Psychology has a number of different models which variously define EQ. Rather than getting caught up in the differences, the 7 important elements to be aware of for your leadership development are listed below:
- Self-awareness – your ability to remain mindful of your feelings, emotions and how they change from moment to moment. Awareness is one of the hardest skills to master as it involves being able to stop, inwardly focus and then tease apart the different ways you are feeling. Without this though, the other elements of EQ are very difficult to master.
- Attention – we tend to give our attention to things that emotionally stimulate us. As an effective leader you need to manage your attention to ensure that you optimise your effectiveness, regardless of whether this is for creativity or efficiency.
- Personal motivation – this has two primary aspects. First is clarity on your personal goals and targets over the short to long term. Second is self-knowledge of your values and beliefs and how they impact on how you think and act.
- Thinking & reasoning – feelings can very quickly hijack your ability to think clearly. Creativity is dramatically impacted if your emotions are in control of you. Just as important is the feedback loop of information that emotional awareness provides to help guide what we think and then do.
- Self-regulation – self management and correct control via the application of your attention is the primary tool at your disposal as an emotionally intelligent leader. How good you are at managing yourself materially impacts how strong your foundation is for controlling and managing the feelings and emotions of others in a way that optimises your business performance.
- Understanding – the ability to understand the feelings of others, understand what is causing those feelings & emotions and then empathise with them as required.

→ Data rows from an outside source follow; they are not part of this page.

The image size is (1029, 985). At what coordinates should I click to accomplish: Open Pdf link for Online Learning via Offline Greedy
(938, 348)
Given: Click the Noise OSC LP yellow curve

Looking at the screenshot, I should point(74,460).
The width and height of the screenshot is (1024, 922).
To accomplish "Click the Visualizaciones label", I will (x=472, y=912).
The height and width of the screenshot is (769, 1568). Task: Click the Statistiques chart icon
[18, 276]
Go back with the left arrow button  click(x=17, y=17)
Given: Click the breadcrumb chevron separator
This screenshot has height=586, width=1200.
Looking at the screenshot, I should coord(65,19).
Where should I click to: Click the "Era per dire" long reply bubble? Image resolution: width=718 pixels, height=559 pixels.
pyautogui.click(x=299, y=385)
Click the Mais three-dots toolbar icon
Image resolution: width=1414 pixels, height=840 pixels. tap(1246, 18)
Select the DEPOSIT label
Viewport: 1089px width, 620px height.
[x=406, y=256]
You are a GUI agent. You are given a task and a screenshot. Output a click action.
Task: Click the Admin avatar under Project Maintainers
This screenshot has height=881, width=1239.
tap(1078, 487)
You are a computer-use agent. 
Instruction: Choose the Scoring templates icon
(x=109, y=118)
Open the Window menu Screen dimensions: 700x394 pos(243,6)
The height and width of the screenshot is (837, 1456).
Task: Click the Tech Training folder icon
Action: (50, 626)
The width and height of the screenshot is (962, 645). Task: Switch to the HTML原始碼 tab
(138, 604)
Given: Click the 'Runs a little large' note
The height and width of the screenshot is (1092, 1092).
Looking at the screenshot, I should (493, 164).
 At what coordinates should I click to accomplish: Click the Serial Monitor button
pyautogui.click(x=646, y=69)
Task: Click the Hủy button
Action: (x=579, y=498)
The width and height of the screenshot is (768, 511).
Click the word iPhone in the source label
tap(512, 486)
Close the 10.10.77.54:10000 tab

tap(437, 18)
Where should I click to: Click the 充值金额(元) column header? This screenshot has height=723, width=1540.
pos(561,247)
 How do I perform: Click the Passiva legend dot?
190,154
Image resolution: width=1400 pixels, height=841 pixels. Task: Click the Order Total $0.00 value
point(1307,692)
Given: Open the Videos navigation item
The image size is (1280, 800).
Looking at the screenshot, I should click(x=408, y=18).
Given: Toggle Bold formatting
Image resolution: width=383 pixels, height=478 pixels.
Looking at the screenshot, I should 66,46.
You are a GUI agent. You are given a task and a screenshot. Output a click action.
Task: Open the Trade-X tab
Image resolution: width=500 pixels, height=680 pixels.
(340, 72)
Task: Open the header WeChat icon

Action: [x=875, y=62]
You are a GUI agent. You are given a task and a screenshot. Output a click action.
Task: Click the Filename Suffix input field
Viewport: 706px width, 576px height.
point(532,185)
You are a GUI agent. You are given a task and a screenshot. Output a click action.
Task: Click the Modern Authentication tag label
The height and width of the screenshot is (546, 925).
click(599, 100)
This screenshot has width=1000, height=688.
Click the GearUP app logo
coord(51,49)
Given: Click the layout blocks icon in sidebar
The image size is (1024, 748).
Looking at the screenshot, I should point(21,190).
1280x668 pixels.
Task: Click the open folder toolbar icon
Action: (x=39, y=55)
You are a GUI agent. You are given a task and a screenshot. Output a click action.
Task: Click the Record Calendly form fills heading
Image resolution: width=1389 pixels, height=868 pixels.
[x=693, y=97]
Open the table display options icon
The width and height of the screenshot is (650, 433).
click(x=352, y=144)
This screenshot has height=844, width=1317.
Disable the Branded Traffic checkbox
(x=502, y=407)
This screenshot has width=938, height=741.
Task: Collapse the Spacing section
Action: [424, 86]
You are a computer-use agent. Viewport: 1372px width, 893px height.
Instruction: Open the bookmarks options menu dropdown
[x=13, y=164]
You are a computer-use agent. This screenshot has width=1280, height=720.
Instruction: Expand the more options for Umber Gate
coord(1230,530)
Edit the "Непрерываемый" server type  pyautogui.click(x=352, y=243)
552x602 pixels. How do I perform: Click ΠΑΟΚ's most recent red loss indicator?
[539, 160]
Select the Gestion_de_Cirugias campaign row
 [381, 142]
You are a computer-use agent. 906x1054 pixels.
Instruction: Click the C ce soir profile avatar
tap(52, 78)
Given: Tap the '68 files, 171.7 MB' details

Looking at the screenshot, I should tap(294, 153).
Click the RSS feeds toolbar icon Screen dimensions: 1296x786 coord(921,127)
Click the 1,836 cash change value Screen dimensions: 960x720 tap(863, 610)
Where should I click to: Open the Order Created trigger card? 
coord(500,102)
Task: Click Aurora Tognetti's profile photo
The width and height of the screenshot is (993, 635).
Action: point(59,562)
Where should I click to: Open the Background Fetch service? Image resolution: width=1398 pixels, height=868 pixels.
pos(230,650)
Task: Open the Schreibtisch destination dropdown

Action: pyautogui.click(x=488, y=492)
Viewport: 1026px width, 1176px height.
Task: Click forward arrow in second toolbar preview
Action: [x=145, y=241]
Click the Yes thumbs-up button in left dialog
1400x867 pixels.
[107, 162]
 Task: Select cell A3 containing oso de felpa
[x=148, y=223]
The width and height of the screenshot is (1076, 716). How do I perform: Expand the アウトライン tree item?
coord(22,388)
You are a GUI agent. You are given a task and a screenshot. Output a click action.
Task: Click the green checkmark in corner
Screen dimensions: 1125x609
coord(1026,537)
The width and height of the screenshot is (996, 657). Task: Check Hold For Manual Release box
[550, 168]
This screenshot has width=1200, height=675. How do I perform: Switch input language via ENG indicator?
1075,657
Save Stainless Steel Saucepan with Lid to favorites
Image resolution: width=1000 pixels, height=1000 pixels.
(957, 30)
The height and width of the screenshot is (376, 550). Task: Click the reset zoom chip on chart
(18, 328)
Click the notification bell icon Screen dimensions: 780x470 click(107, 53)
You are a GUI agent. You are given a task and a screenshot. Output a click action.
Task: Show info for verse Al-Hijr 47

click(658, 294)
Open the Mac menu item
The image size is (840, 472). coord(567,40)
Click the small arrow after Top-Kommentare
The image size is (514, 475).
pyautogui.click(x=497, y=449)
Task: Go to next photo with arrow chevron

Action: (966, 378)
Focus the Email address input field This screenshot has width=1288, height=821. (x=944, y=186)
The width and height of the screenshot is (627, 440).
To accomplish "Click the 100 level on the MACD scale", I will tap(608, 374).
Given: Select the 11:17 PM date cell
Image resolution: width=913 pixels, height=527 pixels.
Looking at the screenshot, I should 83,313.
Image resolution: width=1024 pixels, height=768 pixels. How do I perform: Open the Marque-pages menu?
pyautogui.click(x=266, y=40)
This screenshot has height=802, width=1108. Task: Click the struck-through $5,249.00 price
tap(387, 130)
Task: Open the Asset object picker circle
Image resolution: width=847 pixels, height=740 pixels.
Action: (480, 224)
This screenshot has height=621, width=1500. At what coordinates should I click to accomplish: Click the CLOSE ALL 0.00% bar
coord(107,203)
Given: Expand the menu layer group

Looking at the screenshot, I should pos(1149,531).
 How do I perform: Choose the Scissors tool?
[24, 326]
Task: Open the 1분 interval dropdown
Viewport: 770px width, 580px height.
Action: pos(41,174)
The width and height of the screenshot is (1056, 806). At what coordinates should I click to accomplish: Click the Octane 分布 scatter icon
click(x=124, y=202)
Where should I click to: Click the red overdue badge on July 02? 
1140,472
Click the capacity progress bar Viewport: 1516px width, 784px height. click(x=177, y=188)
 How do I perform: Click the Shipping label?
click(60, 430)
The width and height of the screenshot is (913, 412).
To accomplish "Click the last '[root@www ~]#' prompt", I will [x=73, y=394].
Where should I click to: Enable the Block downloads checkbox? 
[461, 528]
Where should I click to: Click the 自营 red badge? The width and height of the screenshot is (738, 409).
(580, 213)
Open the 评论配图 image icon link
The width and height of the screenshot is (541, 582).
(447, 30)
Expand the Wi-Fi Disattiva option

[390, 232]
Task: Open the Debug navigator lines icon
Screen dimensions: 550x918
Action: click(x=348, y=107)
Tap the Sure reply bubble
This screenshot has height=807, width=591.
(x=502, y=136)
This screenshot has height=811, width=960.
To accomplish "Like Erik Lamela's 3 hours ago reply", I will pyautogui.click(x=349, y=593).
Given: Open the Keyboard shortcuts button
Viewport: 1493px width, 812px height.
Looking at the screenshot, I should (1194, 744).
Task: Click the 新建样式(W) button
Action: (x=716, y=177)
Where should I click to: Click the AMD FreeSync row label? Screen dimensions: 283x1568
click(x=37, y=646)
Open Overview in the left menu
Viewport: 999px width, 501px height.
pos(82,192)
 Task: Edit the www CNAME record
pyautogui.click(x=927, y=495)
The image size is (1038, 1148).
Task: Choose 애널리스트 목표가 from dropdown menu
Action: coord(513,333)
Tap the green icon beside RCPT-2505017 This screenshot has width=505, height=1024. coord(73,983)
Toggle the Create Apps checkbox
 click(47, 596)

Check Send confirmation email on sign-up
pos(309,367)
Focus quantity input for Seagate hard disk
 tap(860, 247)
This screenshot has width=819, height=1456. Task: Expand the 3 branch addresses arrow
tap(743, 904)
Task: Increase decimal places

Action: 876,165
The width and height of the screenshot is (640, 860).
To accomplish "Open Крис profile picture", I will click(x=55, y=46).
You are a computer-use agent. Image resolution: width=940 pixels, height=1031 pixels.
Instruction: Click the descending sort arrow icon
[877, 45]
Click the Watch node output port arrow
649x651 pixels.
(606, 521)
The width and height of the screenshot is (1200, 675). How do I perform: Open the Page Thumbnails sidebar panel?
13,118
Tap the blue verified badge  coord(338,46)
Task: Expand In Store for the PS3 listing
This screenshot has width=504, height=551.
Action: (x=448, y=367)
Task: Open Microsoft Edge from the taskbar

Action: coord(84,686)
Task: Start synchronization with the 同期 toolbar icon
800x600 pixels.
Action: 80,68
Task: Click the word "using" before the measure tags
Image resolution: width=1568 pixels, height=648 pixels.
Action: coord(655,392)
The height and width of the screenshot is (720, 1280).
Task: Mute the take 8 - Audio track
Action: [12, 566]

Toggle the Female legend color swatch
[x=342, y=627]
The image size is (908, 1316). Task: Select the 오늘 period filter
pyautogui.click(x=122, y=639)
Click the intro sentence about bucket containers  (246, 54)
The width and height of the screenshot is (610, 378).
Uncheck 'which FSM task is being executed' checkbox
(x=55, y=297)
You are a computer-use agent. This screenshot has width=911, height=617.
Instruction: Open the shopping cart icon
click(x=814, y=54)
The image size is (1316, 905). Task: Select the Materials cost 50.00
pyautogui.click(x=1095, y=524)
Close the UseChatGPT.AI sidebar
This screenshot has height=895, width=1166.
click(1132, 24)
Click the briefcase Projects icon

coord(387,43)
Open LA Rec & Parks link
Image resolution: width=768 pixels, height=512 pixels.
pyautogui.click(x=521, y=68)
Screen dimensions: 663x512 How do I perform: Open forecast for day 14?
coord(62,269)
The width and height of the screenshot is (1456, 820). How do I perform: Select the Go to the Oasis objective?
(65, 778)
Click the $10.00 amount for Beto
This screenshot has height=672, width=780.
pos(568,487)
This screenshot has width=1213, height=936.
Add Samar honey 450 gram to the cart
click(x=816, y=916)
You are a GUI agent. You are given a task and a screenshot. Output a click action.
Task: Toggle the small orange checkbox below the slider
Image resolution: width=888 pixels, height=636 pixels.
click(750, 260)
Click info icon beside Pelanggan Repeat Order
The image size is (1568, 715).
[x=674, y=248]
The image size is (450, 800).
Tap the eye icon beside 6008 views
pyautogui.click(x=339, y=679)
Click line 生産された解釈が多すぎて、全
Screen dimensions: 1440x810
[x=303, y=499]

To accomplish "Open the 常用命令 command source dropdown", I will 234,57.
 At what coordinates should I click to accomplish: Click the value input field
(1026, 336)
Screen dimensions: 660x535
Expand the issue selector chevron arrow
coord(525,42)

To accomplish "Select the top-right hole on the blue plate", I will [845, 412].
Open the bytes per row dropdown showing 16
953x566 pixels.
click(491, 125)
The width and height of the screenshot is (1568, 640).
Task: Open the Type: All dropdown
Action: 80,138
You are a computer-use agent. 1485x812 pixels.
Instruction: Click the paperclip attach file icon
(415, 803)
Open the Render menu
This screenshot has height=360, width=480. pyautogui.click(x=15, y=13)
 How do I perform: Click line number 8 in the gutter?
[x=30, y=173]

- Interpersonal/ social skills – this is our toolkit for managing others. There are two aspects: the range of skills we can use to manage and control the emotions of others. Listening skills, verbal and non-verbal communication skills, persuasion and delegation can be included here. The second aspect is the explicit use of your emotions to evoke feelings and emotional responses in others.
Emotional intelligence, however defined, is argued by many – including the team behind Constant Mentor – as being central to your success as a leader. Everything else attaches to, or is built on this foundation skill.